The 27-year-old Kepler never played against the Yankees shortstop but learned from afar by watching how Jeter handled himself on the field.
“He was in the league for plenty of seasons and had countless awards and recognitions,” Kepler said. “He would go out there every year and play as if he was a rookie fighting for his job, which impressed me.”
Kepler hopes that he’ll learn what it takes to establish a lengthy career.
“To keep that type of consistency is tough because you can get full of your success, any success,” Kepler said. “I’ve been in the league four years and I can get full of myself here and there and have to remind myself none of this is a given, and I have to give it my all every day.
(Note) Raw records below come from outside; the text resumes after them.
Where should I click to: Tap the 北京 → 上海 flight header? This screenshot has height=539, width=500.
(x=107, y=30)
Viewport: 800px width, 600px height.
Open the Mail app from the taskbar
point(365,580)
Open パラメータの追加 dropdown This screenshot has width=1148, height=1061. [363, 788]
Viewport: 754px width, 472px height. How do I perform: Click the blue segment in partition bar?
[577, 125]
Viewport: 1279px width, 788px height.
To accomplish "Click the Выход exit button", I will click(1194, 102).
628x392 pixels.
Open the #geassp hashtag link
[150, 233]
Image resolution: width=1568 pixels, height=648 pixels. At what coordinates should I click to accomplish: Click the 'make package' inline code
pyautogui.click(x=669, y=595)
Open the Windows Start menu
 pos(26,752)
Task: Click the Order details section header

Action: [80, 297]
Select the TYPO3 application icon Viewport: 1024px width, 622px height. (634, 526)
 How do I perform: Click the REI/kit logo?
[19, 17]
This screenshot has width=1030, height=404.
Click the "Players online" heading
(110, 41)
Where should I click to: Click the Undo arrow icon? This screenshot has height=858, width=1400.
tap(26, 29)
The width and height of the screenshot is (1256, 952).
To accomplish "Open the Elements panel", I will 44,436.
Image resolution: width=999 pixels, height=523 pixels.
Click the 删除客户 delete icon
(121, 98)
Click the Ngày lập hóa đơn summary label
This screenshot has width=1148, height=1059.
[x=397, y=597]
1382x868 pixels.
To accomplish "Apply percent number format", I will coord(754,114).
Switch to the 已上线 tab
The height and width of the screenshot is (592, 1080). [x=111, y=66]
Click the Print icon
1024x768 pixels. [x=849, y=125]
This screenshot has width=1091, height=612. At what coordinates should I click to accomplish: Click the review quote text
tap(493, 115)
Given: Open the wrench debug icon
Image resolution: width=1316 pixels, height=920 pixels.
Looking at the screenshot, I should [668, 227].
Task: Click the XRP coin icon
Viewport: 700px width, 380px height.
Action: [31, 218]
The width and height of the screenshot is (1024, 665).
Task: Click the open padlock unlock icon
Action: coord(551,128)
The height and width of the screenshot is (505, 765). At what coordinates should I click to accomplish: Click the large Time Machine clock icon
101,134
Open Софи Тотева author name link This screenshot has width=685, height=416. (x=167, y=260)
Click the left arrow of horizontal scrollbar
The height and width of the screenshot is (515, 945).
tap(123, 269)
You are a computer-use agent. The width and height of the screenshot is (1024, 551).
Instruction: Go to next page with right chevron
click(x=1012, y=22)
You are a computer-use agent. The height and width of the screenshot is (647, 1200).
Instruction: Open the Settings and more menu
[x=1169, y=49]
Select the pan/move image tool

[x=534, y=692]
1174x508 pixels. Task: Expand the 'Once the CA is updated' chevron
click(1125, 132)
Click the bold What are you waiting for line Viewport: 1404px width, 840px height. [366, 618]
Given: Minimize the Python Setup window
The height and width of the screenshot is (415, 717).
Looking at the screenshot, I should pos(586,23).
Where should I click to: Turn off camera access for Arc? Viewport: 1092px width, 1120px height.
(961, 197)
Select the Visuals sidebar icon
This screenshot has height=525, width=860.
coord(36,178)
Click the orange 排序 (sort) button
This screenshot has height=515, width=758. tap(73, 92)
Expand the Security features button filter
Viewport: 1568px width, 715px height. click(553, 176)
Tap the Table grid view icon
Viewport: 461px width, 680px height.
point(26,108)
He showed that, even to a 14, 13-year-old kid that doesn’t understand most things about that. He went out there every day and was getting after it.”
At the beginning of last spring training, the Twins gave five-year contracts to Kepler and to shortstop Jorge Polanco. The Twins went on to win their first AL Central title since 2010.
Kepler’s contract was worth $35 million and includes an option that could increase its value to at least $44 million over six years. He hit .252 with 36 homers and 90 RBIs and has 92 career homers in just short of 2,000 at-bats with a .238 average.
He wants to lead by example, just like the former Yankees captain.
“I wouldn’t consider myself the most vocal player. I want to lead through actions, do the most for this team to win ballgames and try to lead that way,” Kepler said. “Jeter’s a different level. He’s one of the biggest leaders in the game of baseball, in my opinion. To step into his footsteps would be, in my eyes, impossible because he’s one of the best that’s ever played the game.”
Miguel Sanó has a new contract and a new mitt.
The slugger agreed to a $30 million, three-year deal in January and was told he was moving from third to first after the club signed free agent third baseman Josh Donaldson to a $92 million, four-year contract.
“They’re giving me an opportunity to play every day at another position,” Sanó said. “I started working as soon as they told me.”